The task |
Please copy out each entry, word for word.

Material provided |
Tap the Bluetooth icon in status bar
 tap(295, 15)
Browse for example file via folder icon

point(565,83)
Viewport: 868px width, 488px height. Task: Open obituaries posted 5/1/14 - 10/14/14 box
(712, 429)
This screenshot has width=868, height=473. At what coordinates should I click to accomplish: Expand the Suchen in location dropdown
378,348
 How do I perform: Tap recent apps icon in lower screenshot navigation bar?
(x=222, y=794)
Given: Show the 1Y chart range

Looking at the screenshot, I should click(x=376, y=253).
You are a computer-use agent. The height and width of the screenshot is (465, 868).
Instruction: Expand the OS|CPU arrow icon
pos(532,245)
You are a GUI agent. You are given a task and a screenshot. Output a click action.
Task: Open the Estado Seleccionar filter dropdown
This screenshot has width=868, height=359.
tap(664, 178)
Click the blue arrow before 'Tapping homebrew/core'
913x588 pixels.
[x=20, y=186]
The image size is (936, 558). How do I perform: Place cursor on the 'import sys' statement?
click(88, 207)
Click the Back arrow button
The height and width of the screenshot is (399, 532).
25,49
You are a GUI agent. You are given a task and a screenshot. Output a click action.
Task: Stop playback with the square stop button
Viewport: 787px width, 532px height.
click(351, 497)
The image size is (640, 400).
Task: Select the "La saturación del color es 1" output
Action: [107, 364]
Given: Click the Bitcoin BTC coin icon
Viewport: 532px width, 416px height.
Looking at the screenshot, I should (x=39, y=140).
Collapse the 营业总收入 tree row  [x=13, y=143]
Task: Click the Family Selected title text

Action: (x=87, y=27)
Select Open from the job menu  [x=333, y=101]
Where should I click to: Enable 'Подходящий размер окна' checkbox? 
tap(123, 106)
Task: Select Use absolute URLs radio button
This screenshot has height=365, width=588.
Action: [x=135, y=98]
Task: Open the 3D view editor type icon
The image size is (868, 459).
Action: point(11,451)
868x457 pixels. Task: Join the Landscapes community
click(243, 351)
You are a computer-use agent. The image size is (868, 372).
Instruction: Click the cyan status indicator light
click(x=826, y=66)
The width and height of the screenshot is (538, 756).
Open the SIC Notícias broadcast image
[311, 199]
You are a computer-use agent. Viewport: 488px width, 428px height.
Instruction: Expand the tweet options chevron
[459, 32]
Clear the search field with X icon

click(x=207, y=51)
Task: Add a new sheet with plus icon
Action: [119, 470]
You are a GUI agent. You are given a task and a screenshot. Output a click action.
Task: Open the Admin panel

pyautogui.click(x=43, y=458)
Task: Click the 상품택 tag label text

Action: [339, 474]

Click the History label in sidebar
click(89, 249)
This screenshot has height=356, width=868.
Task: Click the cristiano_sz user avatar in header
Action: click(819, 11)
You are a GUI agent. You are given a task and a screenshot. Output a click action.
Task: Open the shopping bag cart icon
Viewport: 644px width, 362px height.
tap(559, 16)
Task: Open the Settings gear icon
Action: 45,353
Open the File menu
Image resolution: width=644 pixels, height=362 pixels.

Result of the task |
Tap the Bluetooth icon in status bar
 tap(295, 15)
Browse for example file via folder icon

point(565,83)
Viewport: 868px width, 488px height. Task: Open obituaries posted 5/1/14 - 10/14/14 box
(712, 429)
This screenshot has width=868, height=473. At what coordinates should I click to accomplish: Expand the Suchen in location dropdown
378,348
 How do I perform: Tap recent apps icon in lower screenshot navigation bar?
(x=222, y=794)
Given: Show the 1Y chart range

Looking at the screenshot, I should click(x=376, y=253).
You are a computer-use agent. The height and width of the screenshot is (465, 868).
Instruction: Expand the OS|CPU arrow icon
pos(532,245)
You are a GUI agent. You are given a task and a screenshot. Output a click action.
Task: Open the Estado Seleccionar filter dropdown
This screenshot has width=868, height=359.
tap(664, 178)
Click the blue arrow before 'Tapping homebrew/core'
913x588 pixels.
[x=20, y=186]
The image size is (936, 558). How do I perform: Place cursor on the 'import sys' statement?
click(88, 207)
Click the Back arrow button
The height and width of the screenshot is (399, 532).
25,49
You are a GUI agent. You are given a task and a screenshot. Output a click action.
Task: Stop playback with the square stop button
Viewport: 787px width, 532px height.
click(351, 497)
The image size is (640, 400).
Task: Select the "La saturación del color es 1" output
Action: [107, 364]
Given: Click the Bitcoin BTC coin icon
Viewport: 532px width, 416px height.
Looking at the screenshot, I should (x=39, y=140).
Collapse the 营业总收入 tree row  [x=13, y=143]
Task: Click the Family Selected title text

Action: (x=87, y=27)
Select Open from the job menu  [x=333, y=101]
Where should I click to: Enable 'Подходящий размер окна' checkbox? 
tap(123, 106)
Task: Select Use absolute URLs radio button
This screenshot has height=365, width=588.
Action: [x=135, y=98]
Task: Open the 3D view editor type icon
The image size is (868, 459).
Action: point(11,451)
868x457 pixels. Task: Join the Landscapes community
click(243, 351)
You are a computer-use agent. The image size is (868, 372).
Instruction: Click the cyan status indicator light
click(x=826, y=66)
The width and height of the screenshot is (538, 756).
Open the SIC Notícias broadcast image
[311, 199]
You are a computer-use agent. Viewport: 488px width, 428px height.
Instruction: Expand the tweet options chevron
[459, 32]
Clear the search field with X icon

click(x=207, y=51)
Task: Add a new sheet with plus icon
Action: [119, 470]
You are a GUI agent. You are given a task and a screenshot. Output a click action.
Task: Open the Admin panel

pyautogui.click(x=43, y=458)
Task: Click the 상품택 tag label text

Action: [339, 474]

Click the History label in sidebar
click(89, 249)
This screenshot has height=356, width=868.
Task: Click the cristiano_sz user avatar in header
Action: click(819, 11)
You are a GUI agent. You are given a task and a screenshot. Output a click action.
Task: Open the shopping bag cart icon
Viewport: 644px width, 362px height.
tap(559, 16)
Task: Open the Settings gear icon
Action: 45,353
Open the File menu
Image resolution: width=644 pixels, height=362 pixels.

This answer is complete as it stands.